▶ **Required task**:
Reproduce the lines verbatim from the first one through the line that contains "coord(313,392)", including both of those lines.

Element lookup lines:
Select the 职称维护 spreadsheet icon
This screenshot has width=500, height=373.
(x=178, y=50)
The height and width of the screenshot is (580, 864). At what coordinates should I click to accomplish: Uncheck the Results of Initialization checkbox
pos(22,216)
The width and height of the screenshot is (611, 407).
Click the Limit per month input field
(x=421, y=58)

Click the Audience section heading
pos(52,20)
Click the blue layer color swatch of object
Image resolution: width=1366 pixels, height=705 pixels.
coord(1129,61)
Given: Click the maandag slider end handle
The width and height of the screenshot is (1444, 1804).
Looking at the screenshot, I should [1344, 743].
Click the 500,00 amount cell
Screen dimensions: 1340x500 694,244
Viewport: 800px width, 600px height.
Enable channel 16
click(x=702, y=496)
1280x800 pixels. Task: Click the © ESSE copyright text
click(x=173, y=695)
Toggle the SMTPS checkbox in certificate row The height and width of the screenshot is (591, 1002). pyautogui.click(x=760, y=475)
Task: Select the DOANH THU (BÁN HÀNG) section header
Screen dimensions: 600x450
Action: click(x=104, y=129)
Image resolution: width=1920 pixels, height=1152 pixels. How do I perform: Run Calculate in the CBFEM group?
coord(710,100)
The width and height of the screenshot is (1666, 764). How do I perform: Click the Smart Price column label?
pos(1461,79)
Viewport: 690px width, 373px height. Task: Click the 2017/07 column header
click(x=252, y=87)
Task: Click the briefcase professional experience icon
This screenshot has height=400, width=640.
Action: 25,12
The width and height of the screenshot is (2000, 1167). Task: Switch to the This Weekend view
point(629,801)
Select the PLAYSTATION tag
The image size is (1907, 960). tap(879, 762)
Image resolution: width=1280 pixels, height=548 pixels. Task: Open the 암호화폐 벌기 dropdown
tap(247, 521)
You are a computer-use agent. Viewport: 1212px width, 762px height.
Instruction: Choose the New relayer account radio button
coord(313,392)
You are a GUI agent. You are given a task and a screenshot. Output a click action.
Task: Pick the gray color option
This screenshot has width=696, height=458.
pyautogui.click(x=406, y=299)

▶ **Finished answer**:
Select the 职称维护 spreadsheet icon
This screenshot has width=500, height=373.
(x=178, y=50)
The height and width of the screenshot is (580, 864). At what coordinates should I click to accomplish: Uncheck the Results of Initialization checkbox
pos(22,216)
The width and height of the screenshot is (611, 407).
Click the Limit per month input field
(x=421, y=58)

Click the Audience section heading
pos(52,20)
Click the blue layer color swatch of object
Image resolution: width=1366 pixels, height=705 pixels.
coord(1129,61)
Given: Click the maandag slider end handle
The width and height of the screenshot is (1444, 1804).
Looking at the screenshot, I should [1344, 743].
Click the 500,00 amount cell
Screen dimensions: 1340x500 694,244
Viewport: 800px width, 600px height.
Enable channel 16
click(x=702, y=496)
1280x800 pixels. Task: Click the © ESSE copyright text
click(x=173, y=695)
Toggle the SMTPS checkbox in certificate row The height and width of the screenshot is (591, 1002). pyautogui.click(x=760, y=475)
Task: Select the DOANH THU (BÁN HÀNG) section header
Screen dimensions: 600x450
Action: click(x=104, y=129)
Image resolution: width=1920 pixels, height=1152 pixels. How do I perform: Run Calculate in the CBFEM group?
coord(710,100)
The width and height of the screenshot is (1666, 764). How do I perform: Click the Smart Price column label?
pos(1461,79)
Viewport: 690px width, 373px height. Task: Click the 2017/07 column header
click(x=252, y=87)
Task: Click the briefcase professional experience icon
This screenshot has height=400, width=640.
Action: 25,12
The width and height of the screenshot is (2000, 1167). Task: Switch to the This Weekend view
point(629,801)
Select the PLAYSTATION tag
The image size is (1907, 960). tap(879, 762)
Image resolution: width=1280 pixels, height=548 pixels. Task: Open the 암호화폐 벌기 dropdown
tap(247, 521)
You are a computer-use agent. Viewport: 1212px width, 762px height.
Instruction: Choose the New relayer account radio button
coord(313,392)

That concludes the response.